Brief. But the thread hints at a contemporary resonance for a set of phenomena portologists had thought purely historic. Phenomena that, in some cases, go back centuries, and have come to be known collectively as The House of Uncommons and The Other Other Place.

Here are just a few examples:

Lord Alconbury Incident

For several years at the beginning of the 20th Century, the Lords’ Chamber had a gardening problem. A strange plant would grow from beneath the benches along which debating peers sit. Botanists were perplexed – at a loss not only as to how the plant should be categorised, but as to where it was coming from, and how it might be stopped. The vine-like tendrils were tough, sticky and caused painful rashes and bruising to unclothed skin.

Palace staff, armed with gloves and secateurs, did their best to keep on top of it – a risky and unpopular business, the main result of which was that the mysterious weed grew back stronger. On hot and humid days, it grew so fast that the sound of stamping feet almost drowned out debate, as sitting peers attempted to keep the tendrils at bay. Consequences if they failed to do this could be serious, as demonstrated by  the ‘Alconbury incident’ of 1912.

Witnesses record that Lord Alconbury was spending the afternoon as he often did: by sleeping off his claret-sodden lunch while peers debated in the House around him. His slumped figure, gradually disappearing from view behind the benches, did not attract much attention. It was only when it came time to vote on the matter at hand (an act concerning governance of India), that someone thought to give Lord Alconbury a nudge – at which point it was found that several thick tendrils of the vine had wrapped themselves tightly around his left leg. Worse than that, the Lord appeared to be being dragged into a ‘diabolical fissure’ which had opened where the bench in front of him met the floor.

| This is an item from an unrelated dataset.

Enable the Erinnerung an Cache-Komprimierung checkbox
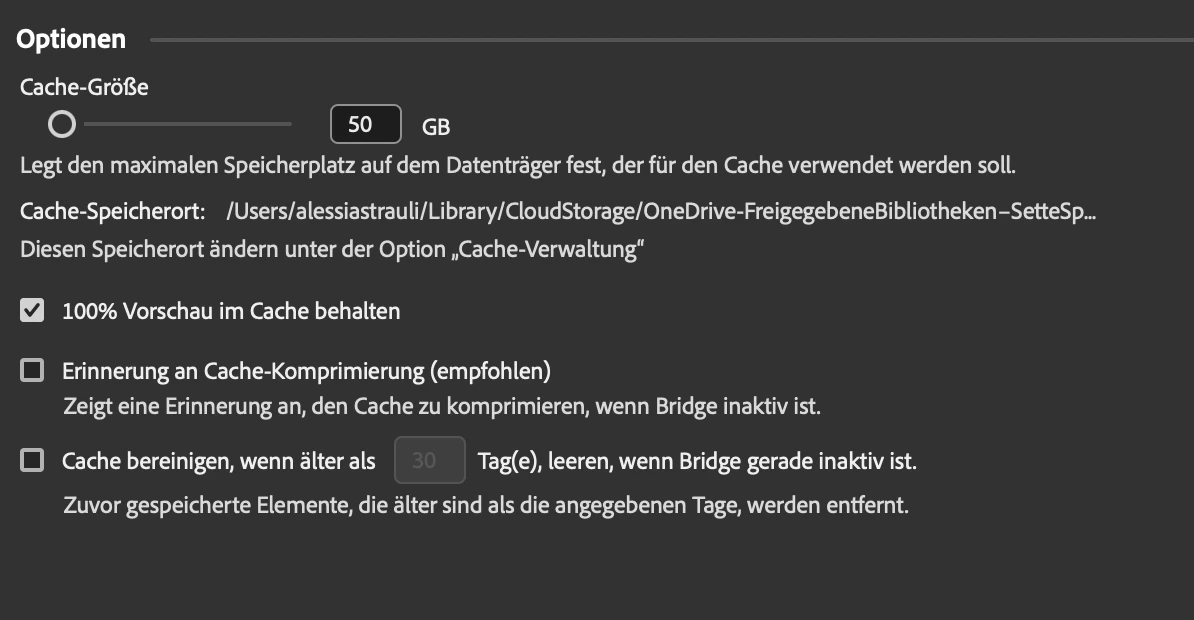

When, after great effort, clerks wrestled his leg back from the tenacious vine, his trousers were in rags, and bruises and sores covered his skin. His foot – when it was retrieved from the strange opening – was lost entirely to some kind of ‘accelerated putrefaction’. It was later amputated.

The extent of the problem during the First World War is unknown, records not being kept, but by the time of that conflagration’s end, outbreaks of Alconbury’s Curse – as the plant came to be known – appear to have died down.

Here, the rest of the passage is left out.